Nerq retains trust score snapshots at regular intervals, enabling trend analysis across weeks and months. Enterprise users can access detailed historical reports showing how each dimension — security, maintenance, documentation, compliance, and community — has evolved independently, providing granular visibility into which aspects of Tasker are strengthening or weakening over time.

Tasker vs Alternatives

In the automation category, Tasker scores 75.2/100. It ranks among the top tools in its category. For a detailed comparison, see:

Key Takeaways

Safer Alternatives

Higher-rated automation agents you may want to consider:

baserow/baserow
82.1/100 · A
github

Frequently Asked Questions

Is tasker safe to use?
tasker has a Nerq Trust Score of 75.2/100, earning a B grade. Trusted — tasker demonstrates strong trust signals. It meets the threshold for Nerq Verified status, indicating solid security practices, active maintenance, and a healthy ecosystem presence. Its strongest signal is compliance (100/100). It is Nerq Verified, meaning it meets the 70+ trust threshold. Always review the full KYA report before using any AI agent in production.
What is tasker's trust score?
Nerq assigns tasker a trust score of 75.2 out of 100, with a grade of B. This score is computed from multiple dimensions including security, compliance, maintenance activity, documentation quality, and community adoption (102 stars). Compliance score: 100/100. EU AI Act risk class: minimal. Scores are updated daily based on the latest publicly available signals.
Are there safer alternatives to tasker?
In the automation category, higher-rated alternatives include Windows Desktop Control, baserow/baserow, google/gemma-7b (scores: 46, 82, 62). tasker scores 75.2/100. When choosing between agents, consider your specific requirements for security (1), maintenance activity (1), and documentation (1).

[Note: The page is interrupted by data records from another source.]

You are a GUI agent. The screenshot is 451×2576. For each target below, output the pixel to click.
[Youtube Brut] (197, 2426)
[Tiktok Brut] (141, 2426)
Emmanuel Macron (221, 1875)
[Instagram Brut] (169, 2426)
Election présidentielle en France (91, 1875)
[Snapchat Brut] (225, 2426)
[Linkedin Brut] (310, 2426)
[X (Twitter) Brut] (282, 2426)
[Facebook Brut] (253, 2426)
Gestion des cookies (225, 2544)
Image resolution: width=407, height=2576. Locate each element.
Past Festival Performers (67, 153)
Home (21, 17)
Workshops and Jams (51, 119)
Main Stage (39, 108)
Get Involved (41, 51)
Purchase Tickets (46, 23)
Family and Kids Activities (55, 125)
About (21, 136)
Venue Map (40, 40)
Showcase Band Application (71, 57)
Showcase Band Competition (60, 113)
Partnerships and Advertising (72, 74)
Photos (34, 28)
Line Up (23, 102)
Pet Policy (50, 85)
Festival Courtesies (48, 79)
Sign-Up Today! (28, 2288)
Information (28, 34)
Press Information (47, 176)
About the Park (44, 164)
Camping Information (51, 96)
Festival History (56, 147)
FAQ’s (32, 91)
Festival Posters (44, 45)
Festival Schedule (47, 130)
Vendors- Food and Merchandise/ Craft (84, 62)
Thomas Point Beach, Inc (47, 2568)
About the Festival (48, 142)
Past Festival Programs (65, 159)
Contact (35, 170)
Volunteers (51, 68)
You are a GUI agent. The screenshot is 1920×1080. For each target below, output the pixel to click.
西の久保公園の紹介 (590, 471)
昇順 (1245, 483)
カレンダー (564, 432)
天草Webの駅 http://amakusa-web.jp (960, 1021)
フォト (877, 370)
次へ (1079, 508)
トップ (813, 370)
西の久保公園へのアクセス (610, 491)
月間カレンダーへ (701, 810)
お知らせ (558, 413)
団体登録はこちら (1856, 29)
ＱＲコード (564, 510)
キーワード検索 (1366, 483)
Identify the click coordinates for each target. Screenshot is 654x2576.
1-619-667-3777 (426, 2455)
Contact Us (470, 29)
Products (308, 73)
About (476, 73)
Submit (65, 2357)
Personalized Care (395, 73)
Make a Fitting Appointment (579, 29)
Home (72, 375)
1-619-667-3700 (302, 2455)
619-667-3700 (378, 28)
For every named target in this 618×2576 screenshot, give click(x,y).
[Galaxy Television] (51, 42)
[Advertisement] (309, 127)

Use Nerq's comparison tools or the KYA endpoint for detailed side-by-side analysis.
How often is Tasker's safety score updated?
Nerq continuously monitors Tasker and updates its trust score as new data becomes available. The system ingests signals from 13+ independent sources including GitHub, NVD (National Vulnerability Database), OSV.dev, OpenSSF Scorecard, and major package registries (npm, PyPI). When a new CVE is disclosed, a dependency is updated, or commit activity changes, the score adjusts automatically. For the most current score, query the Nerq API: GET nerq.ai/v1/preflight?target=tasker. The current assessment (75.2/100, B) was last verified on 2026-03-19.
Can I use Tasker in a regulated environment?
Yes — Tasker meets the Nerq Verified threshold (70+), indicating it has passed automated trust checks across security, compliance, and maintenance dimensions. Nerq assesses compliance across 52 jurisdictions. Tasker has a compliance score of 100/100. Under the EU AI Act, Tasker is classified as minimal risk. For organizations in regulated industries (healthcare, finance, government), we recommend combining the Nerq Trust Score with your internal security review process, vendor risk assessment, and legal compliance check before deployment.